O olhar de José repousa sobre esta criança, seu filho. Então ele olha para sua jovem esposa com respeitosa admiração. É assim que ele ama sua esposa. Ela é linda, como a noiva dos Cânticos, de inefável beleza. Uma pureza de alma perfeita, que transfigura os traços; uma claridade luminosa de inocência imaculada. E também ela ama este homem com o seu olhar límpido. Quando ele colocou o anel de ouro no seu dedo, quis ser o servo dos planos divinos, o amigo paternal e terno. Ambos sorriem com a alegria do seu segredo: o céu visitou a terra, o seu segredo está ali diante dos seus olhos… Amam-se, como nenhum marido amou a sua mulher, como nenhuma mulher amou o seu marido.

Ao redor deste menino, no silêncio da sua adoração, estes dois esposos reabilitam esta grande coisa que é o amor.

Amor, essa coisa divina, já que Deus quis ser chamado de Amor, CARITAS, a humanidade arrastou-o na lama. Platão, no seu Banquete, tentou purificá-lo. Ele suspeitava do papel da beleza visível, reflexo do invisível, destinado a despertar em nós o amor destas belezas mais elevadas, das almas e de Deus. Mas ele também foi levado pelo turbilhão das Bacantes. Até o belo sonho tinha sido esquecido. A grande coisa que é o amor, maior que a fé e a esperança, tornara-se uma coisa muito pequena, ao alcance da humanidade mais medíocre, da animalidade mais brutal. O amor, esse nobre servo, criado por Deus para garantir a propagação da espécie e a sua educação, a colaboração das almas, na unidade e perpetuidade do lar, criado para fazer vislumbrar, no espelho das criaturas, a beleza que é a fonte de toda a beleza, esse servo real, o paganismo o transformou num tirano de almas e corpos. O servo da vida tornou-se seu coveiro, desintegrando o lar entregue ao divórcio, matando o nascituro, asfixiando a mente e o coração com suas obsessões.

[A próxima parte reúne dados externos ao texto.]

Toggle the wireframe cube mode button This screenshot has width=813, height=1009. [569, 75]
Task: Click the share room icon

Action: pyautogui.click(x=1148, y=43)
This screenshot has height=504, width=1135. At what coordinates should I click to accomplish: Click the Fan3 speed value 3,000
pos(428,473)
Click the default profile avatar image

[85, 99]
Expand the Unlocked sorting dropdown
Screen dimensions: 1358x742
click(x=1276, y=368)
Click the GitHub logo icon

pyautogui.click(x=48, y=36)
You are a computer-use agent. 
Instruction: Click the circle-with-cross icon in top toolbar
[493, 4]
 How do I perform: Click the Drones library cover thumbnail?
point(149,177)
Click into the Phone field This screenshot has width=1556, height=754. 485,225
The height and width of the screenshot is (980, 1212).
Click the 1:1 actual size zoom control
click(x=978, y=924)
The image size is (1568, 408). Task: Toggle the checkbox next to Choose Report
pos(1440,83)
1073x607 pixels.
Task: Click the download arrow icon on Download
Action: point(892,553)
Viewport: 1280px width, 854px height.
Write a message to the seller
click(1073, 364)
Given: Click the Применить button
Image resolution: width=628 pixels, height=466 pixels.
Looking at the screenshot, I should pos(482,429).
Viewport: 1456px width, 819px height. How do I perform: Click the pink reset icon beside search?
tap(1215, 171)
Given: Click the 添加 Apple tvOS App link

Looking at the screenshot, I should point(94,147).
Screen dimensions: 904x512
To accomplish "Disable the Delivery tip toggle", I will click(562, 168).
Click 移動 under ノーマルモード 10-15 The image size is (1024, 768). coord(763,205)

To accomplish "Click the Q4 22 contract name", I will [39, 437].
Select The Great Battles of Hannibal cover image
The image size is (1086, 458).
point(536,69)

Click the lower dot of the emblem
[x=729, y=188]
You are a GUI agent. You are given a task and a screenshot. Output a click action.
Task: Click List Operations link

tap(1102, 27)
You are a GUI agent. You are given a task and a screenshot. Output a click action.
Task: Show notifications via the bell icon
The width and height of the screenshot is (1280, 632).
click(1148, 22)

Esta casa de Nazaré, templo de paz e de amor reabilitado, mostra-nos a forma mais pura de amor que é a virgindade voluntária. Esta revelação deu origem à geração de mulheres castas que renunciam às alegrias providenciais do matrimônio, não por egoísmo, mas por maior devoção à família das almas. E ela deu à luz também a este amor conjugal, a glória do lar cristão. Amor que conhece os seus direitos, menos numerosos que os seus deveres. Porque quem ama dá-se a si mesmo, pois o fim último do amor é o sacrifício.

Tal amor traz consigo a sua primeira recompensa. É invulnerável. De onde poderia vir a sua morte? Do sofrimento? O amor é o verdadeiro triunfo dos cabelos brancos e da própria morte. O túmulo é a sua apoteose, pois uniu as almas mais do que os corpos, e não se sepultam as almas.

Oh lição de Nazaré! Infelizmente, esquecemo-nos de ti, e é por isso que as nossas famílias e as nossas cidades estão vacilando. A família em ruínas, a criança, esse incômodo, é sacrificada no corpo ou, pelo menos, na alma… gerações de degenerados que virão, abutres, desvairados, deslizando da luxúria para a cocaína, do asilo para a prisão.

Bendita seja a visão de Nazaré, visão de paz e de triunfo na virgindade… aqui brilham o primado do espírito e a juventude imperecível!